Tax Evasion

Background
Theory usually assumes perfect tax enforcement, i..e zero tax evasion at zero cost. In practice,

  • Tax enforcement is costly (~10% of taxes collected in the US) for both the government and private agents
  • Tax evasion is substantial in most countries (~15% of income in US federal tax) and particularly large in developing countries

Allingham-Sandmo

Formulation:
Original AS assumption: penalty = theta*e

  • Penalty is a fraction of undeclared income

Under Yitzhaki (1974): penalty = theta*te

  • Penalty is a fraction of undeclared income and tax rate

Comparative Statics


  • Evasion is decreasing in probability of detection
  • Evasion is decreasing in penalty rate
  • If ARA is decreasing, evasion is increasing in true income
  • If ARA if decreasing, evasion is decreasing in tax rate
  • Under 4th result, as tax increases, evasion decreases
  • This may seem counterintuitive, however it is because under Yitzhaki model, penalty rate is expressed as a function of tax
  • Thus, with higher taxes, you have higher penalty rate which decreases evasion
  • In reality, evasion increases when taxes increase, even if penalties increase
  • Thus, the only way to remove this counter-intuitive result is to impose a non-linear penalty function

Compliance Puzzle

  • AS model states that, around e=0 (i.e. undeclared income = 0), and marginal expected utility of evasion >0, then people will evade
  • Compliance puzzle: AS model predicts that everybody evades taxes, but most people do not do so
  • 3 possible reasons: third-party information reporting, misperception, psychology and culture

Third-Party Information Reporting

  • AS model assumes pure self-reporting, but modern tax systems use extensive third-party reporting by firms
  • E.g., not only do you report your income to HMRC, your employer also reports your income to HMRC. Thus, it becomes more difficult to evade taxes.
  • If there is no collusion between taxpayer and the third party, matching of tax returns and third-party information reveal evasion. Thus, observed rate of audit is far below the rate of detection (which is close to 1).
  • When taxpayers have both third-party and self-reported income, detection probability is endogenous to under-reported income
  • According to IRS estimates, if there is substantial information reporting, tax evasion is 1%. If there is little or no information reporting, tax evasion is 63%.

Misperception

  • AS model assumes perfect knowledge of deterrence parameters, but taxpayers may overestimate deterrence
  • In other words, taxpayers think it is more difficult to evade taxes, or that there are higher penalties, than there actually is

Psychology and Culture

  • Morals, norms, reciprocity, guilt, shame

Kleven et al (2011): Third Party Reporting Model

Set-up: Now, detection probability is endogenous i.e. p(e), where detection probability is a function of undeclared income

  • Thus, evasion is now determined by the AS model*(1+ elasticity)
  • Elasticity = 1 extra dollar of evasion implies a higher detection probability on the infra-marginal units of evasion

Changes:

  • If elasticity is high (1 extra dollar leads to a much higher detection probability), this can continue to allow for low values of detection probability + penalty rate, and still be consistent with low evasion (i.e. compliance puzzle in AS model)
  • Third-party reporting causes p(e) to be very low for self-reported income and very high for third-party reported income

Predictions

Evasion rate is 0 for third-party reported income, large for self-reported income.
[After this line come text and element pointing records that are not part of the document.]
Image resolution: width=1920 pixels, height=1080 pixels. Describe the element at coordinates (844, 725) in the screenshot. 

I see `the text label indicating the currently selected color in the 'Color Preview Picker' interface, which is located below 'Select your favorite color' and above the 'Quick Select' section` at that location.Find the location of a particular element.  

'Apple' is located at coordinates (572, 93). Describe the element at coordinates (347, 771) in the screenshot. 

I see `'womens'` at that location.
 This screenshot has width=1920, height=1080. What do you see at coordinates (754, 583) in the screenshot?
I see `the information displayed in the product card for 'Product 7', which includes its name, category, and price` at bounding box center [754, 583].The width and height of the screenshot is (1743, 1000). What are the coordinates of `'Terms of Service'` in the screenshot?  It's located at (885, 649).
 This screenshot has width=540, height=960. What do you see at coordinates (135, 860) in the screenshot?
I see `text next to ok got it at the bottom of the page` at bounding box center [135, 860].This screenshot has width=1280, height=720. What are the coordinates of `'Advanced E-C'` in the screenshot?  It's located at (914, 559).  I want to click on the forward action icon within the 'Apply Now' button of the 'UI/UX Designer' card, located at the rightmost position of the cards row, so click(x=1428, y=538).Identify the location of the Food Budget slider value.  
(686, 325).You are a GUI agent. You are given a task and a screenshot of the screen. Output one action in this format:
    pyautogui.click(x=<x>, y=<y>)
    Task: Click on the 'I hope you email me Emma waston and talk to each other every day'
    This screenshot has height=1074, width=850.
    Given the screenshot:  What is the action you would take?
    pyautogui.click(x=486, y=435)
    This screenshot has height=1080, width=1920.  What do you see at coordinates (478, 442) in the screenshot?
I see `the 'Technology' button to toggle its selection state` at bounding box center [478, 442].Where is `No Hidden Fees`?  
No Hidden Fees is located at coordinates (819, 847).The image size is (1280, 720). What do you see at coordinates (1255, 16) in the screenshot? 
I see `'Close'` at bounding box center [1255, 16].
  • This implies that total evasion rate is small with extensive third-party reporting

Evasion effect of increased tax rates is 0 for third-party reported income, but possibly significant for self-reported income.

Evasion effect of increased enforcement (e.g. probability of detection, penalty rate) is 0 for third-party reported income, but significant for self-reported income.

  • Total enforcement effect is small with extensive third-party reporting.

International Tax Evasion

  • Policy interest in recent years on use of offshore accounts to evade taxes
  • Problem: No third party information from offshore banks
  • Goal: Improve third-party information
  • Requires international coordination
  • Most people hiding wealth are extremely wealthy people
  • More work is needed to understand and reduce the sometimes-large compliance costs of these information reporting regimes

Note that in some countries, share of financial wealth held offshore is extremely high. Some of this is to "protect" the individuals' wealth.